- Soncin, Francesca;
- Morey, Robert;
- Bui, Tony;
- Requena, Daniela F;
- Cheung, Virginia Chu;
- Kallol, Sampada;
- Kittle, Ryan;
- Jackson, Madeline G;
- Farah, Omar;
- Chousal, Jennifer;
- Meads, Morgan;
- Pizzo, Donald;
- Horii, Mariko;
- Fisch, Kathleen M;
- Parast, Mana M
Trophoblast stem cells (TSCs) have recently been derived from human embryos and early-first-trimester placenta; however, aside from ethical challenges, the unknown disease potential of these cells limits their scientific utility. We have previously established a bone morphogetic protein 4 (BMP4)-based two-step protocol for differentiation of primed human pluripotent stem cells (hPSCs) into functional trophoblasts; however, those trophoblasts could not be maintained in a self-renewing TSC-like state. Here, we use the first step from this protocol, followed by a switch to newly developed TSC medium, to derive bona fide TSCs.
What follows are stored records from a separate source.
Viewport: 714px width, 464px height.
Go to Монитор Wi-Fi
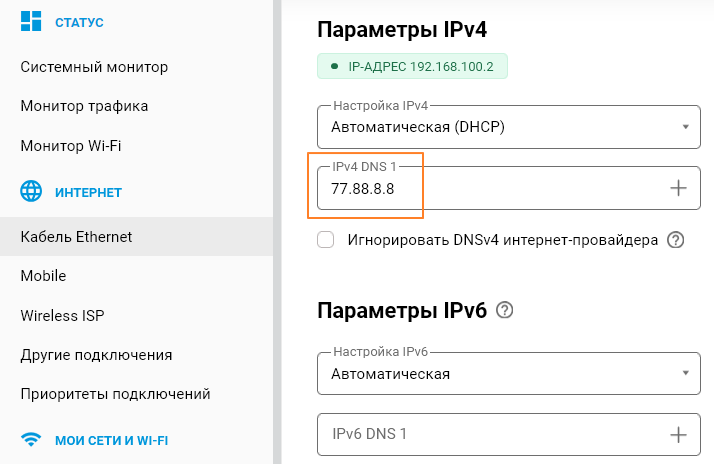(71, 146)
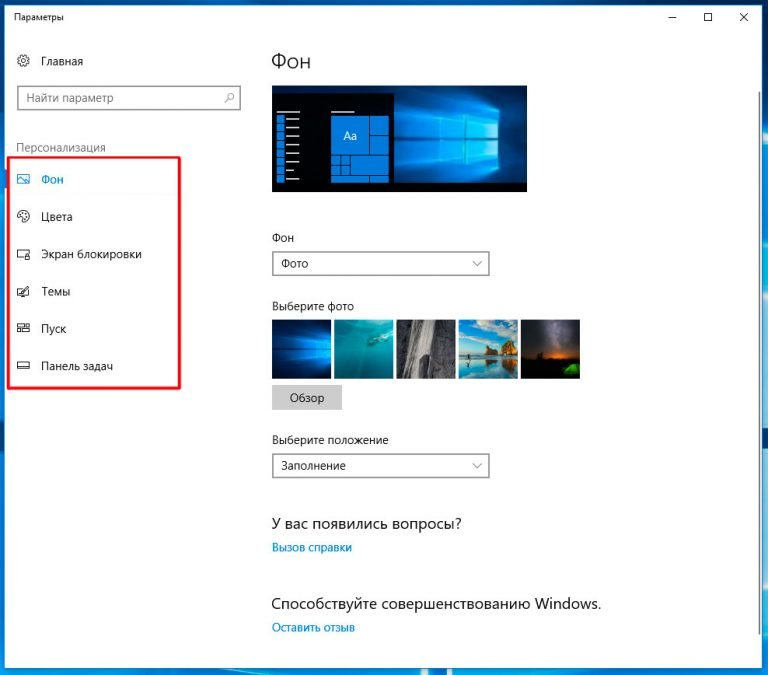The width and height of the screenshot is (768, 675).
Task: Click the Экран блокировки monitor icon
Action: tap(24, 255)
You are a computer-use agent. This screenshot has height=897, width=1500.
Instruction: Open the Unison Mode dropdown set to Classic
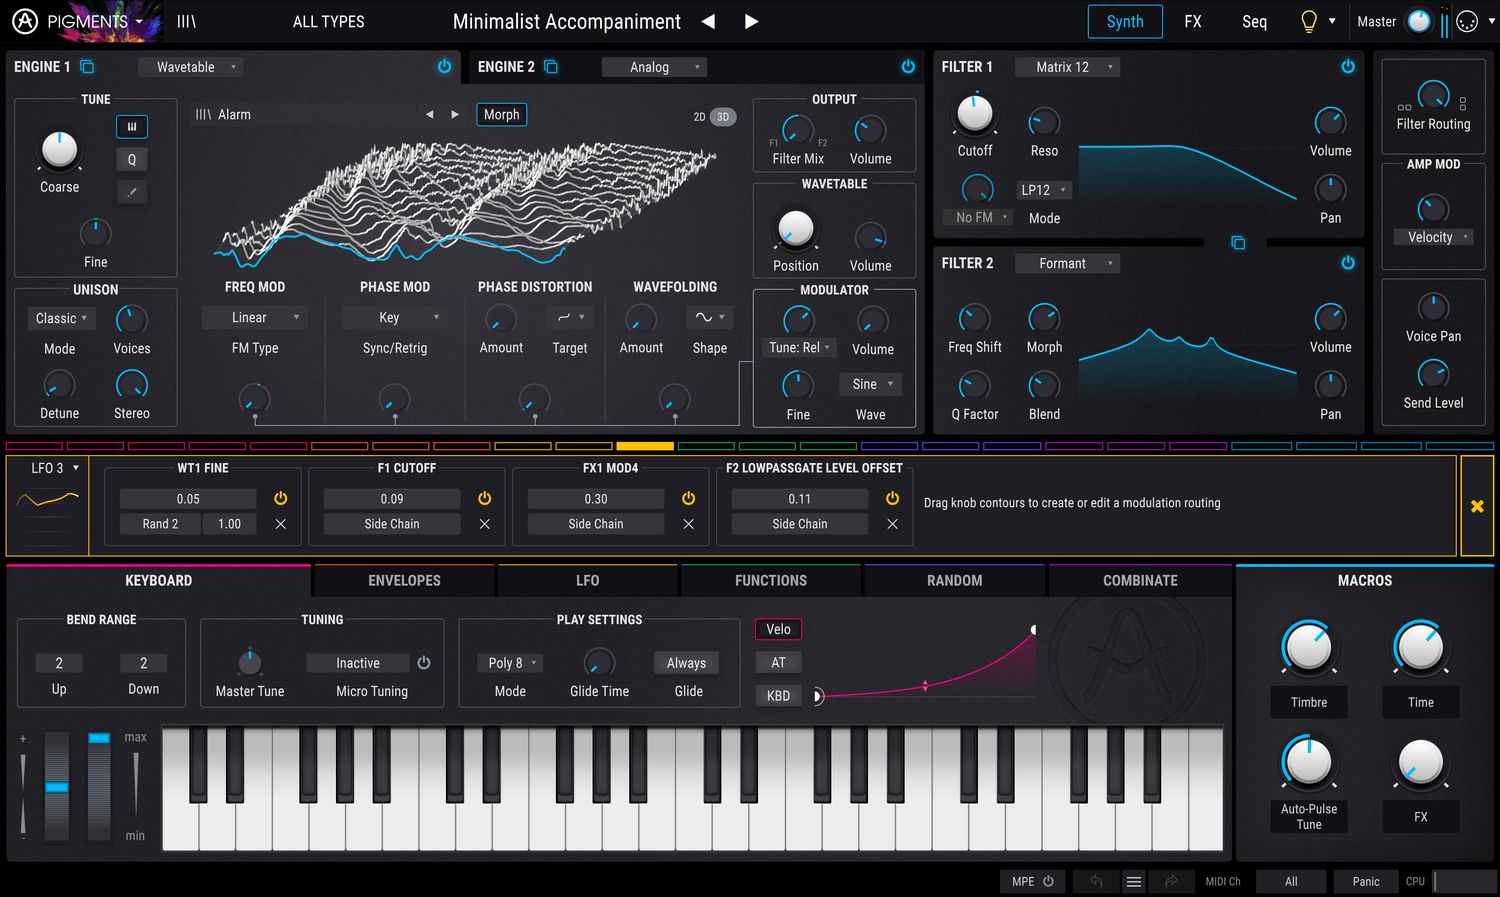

We show that these cells resemble placenta- and naive hPSC-derived TSCs, based on their transcriptome as well as their in vitro and in vivo differentiation potential. We conclude that primed hPSCs can be used to generate functional TSCs through a simple protocol, which can be applied to a widely available set of existing hPSCs, including induced pluripotent stem cells, derived from patients with known birth outcomes.